§ **Task material**
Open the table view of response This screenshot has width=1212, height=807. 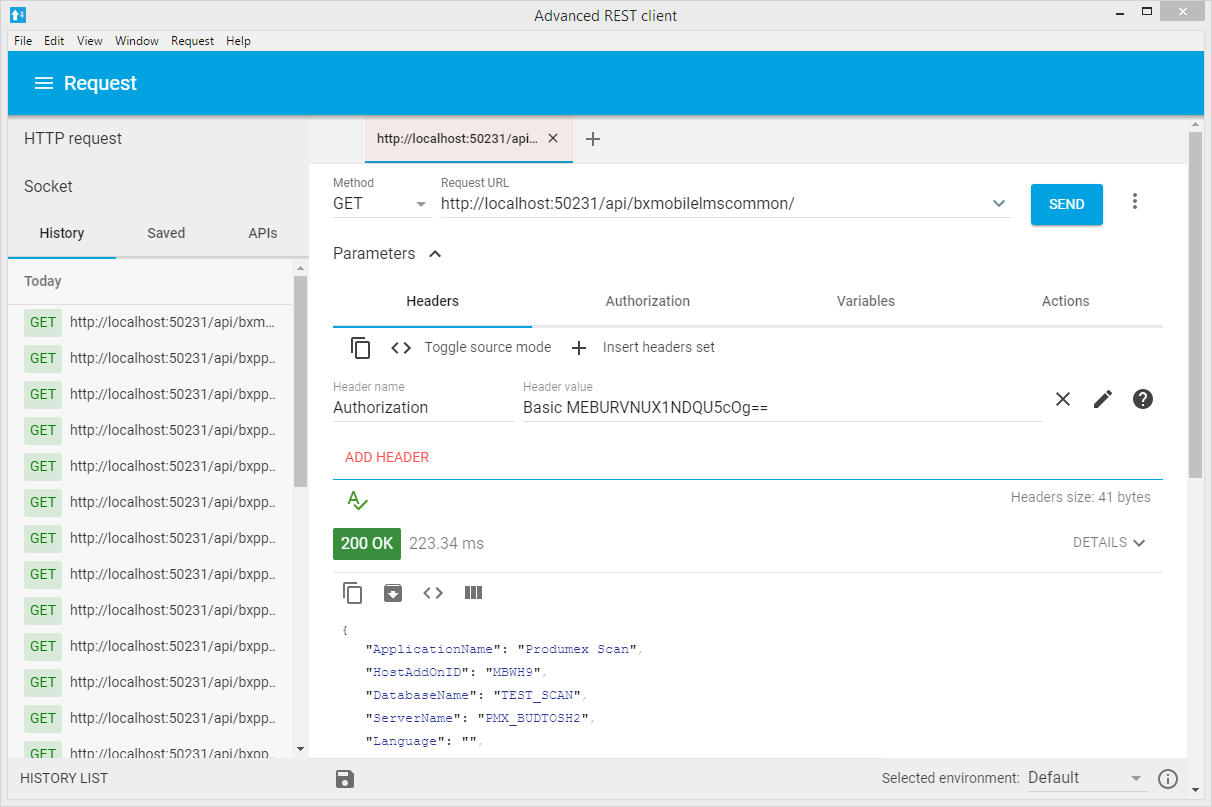474,593
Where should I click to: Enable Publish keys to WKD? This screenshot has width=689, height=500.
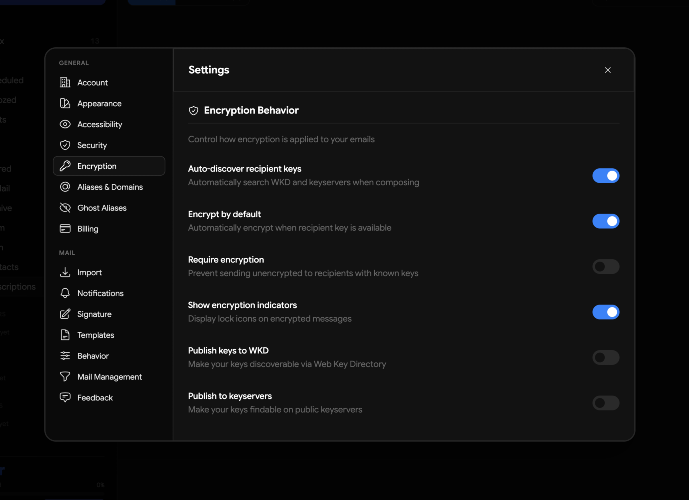[605, 357]
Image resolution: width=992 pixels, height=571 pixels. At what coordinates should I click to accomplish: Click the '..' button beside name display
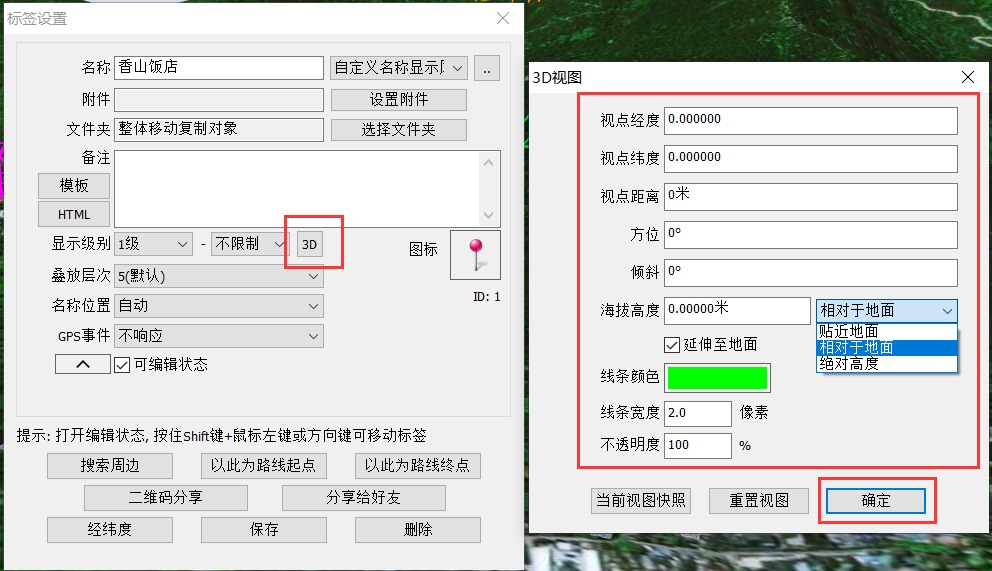click(486, 68)
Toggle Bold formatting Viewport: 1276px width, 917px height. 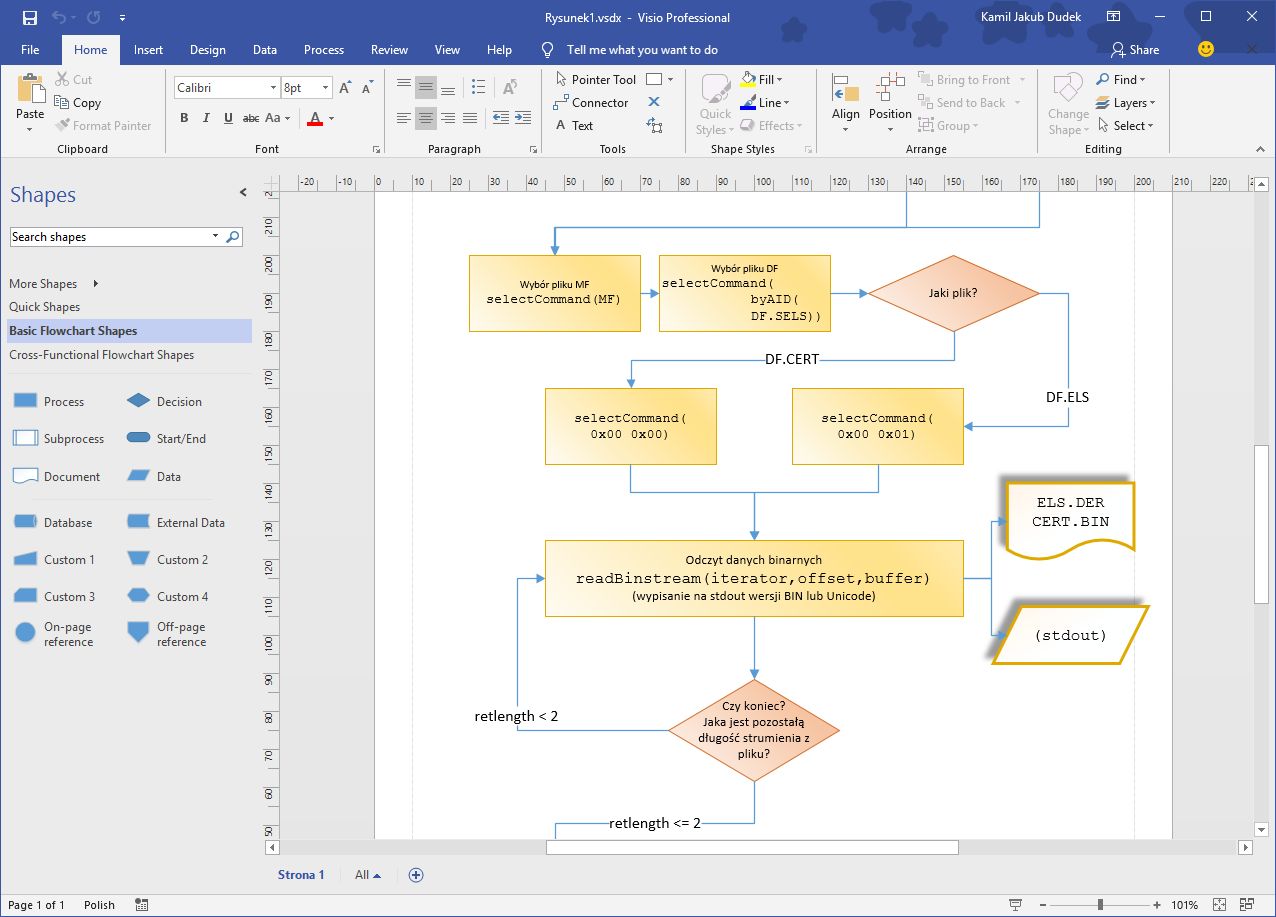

§ **Task brief**
Your output must consist only of the lines from the line with "Image resolution: width=992" through the final line of the data, both included, reproduced exactly and free of pictures.

§ **Answer box**
Image resolution: width=992 pixels, height=571 pixels. At what coordinates should I click to accomplish: Click the '..' button beside name display
click(486, 68)
Toggle Bold formatting Viewport: 1276px width, 917px height. 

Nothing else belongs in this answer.